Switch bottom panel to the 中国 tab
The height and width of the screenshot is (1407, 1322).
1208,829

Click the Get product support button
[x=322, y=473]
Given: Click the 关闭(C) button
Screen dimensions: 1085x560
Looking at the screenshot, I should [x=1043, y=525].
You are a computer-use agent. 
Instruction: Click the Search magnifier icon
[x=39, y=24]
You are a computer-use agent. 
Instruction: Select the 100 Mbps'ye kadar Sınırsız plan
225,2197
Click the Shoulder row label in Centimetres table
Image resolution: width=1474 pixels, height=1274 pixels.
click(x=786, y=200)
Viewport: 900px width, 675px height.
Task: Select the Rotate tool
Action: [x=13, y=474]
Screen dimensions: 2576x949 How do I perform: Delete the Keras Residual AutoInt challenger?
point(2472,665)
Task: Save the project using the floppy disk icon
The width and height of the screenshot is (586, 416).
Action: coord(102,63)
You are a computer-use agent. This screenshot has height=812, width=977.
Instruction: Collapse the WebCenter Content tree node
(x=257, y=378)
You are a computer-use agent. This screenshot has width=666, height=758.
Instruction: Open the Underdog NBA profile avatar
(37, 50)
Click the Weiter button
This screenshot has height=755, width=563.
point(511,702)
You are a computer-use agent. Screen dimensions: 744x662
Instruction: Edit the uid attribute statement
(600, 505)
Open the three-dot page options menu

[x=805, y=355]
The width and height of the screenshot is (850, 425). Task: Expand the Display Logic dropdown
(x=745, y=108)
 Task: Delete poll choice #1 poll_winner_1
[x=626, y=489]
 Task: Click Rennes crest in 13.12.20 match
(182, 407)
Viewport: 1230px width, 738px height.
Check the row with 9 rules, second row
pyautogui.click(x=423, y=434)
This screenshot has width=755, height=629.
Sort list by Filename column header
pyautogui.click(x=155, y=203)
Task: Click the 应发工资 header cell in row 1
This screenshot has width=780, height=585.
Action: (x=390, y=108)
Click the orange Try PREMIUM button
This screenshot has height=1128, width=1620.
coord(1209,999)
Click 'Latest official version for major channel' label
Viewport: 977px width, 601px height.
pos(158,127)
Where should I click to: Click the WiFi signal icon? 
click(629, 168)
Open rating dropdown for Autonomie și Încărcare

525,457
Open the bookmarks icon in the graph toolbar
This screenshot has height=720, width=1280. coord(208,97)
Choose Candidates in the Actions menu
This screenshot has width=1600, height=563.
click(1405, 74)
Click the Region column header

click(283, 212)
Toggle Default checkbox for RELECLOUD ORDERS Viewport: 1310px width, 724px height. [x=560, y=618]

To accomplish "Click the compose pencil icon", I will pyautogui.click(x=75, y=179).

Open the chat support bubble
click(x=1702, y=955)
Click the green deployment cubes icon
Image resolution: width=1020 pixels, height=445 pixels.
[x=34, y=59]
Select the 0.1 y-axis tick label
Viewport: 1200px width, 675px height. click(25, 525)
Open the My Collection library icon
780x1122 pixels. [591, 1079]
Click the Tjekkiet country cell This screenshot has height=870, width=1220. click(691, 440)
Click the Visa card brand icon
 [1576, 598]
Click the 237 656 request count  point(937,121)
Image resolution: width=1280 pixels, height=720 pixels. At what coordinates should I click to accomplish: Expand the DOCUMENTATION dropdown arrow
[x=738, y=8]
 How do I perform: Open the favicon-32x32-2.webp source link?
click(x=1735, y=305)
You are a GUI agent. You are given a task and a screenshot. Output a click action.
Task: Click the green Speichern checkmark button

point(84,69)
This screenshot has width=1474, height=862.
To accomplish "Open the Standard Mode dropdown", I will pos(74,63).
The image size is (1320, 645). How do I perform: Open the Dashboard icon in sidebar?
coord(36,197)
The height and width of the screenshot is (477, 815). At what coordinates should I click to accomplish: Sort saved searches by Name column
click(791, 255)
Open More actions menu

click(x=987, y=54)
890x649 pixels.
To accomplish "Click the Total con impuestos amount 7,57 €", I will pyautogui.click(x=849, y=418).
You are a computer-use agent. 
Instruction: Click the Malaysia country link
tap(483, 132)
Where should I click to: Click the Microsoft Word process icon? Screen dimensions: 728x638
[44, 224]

> [Activity]: Starting from the data above, filter for lines with "will" and copy each one.

> [Output of the task]:
To accomplish "Click the compose pencil icon", I will pyautogui.click(x=75, y=179).
To accomplish "Open the Standard Mode dropdown", I will pos(74,63).
To accomplish "Click the Total con impuestos amount 7,57 €", I will pyautogui.click(x=849, y=418).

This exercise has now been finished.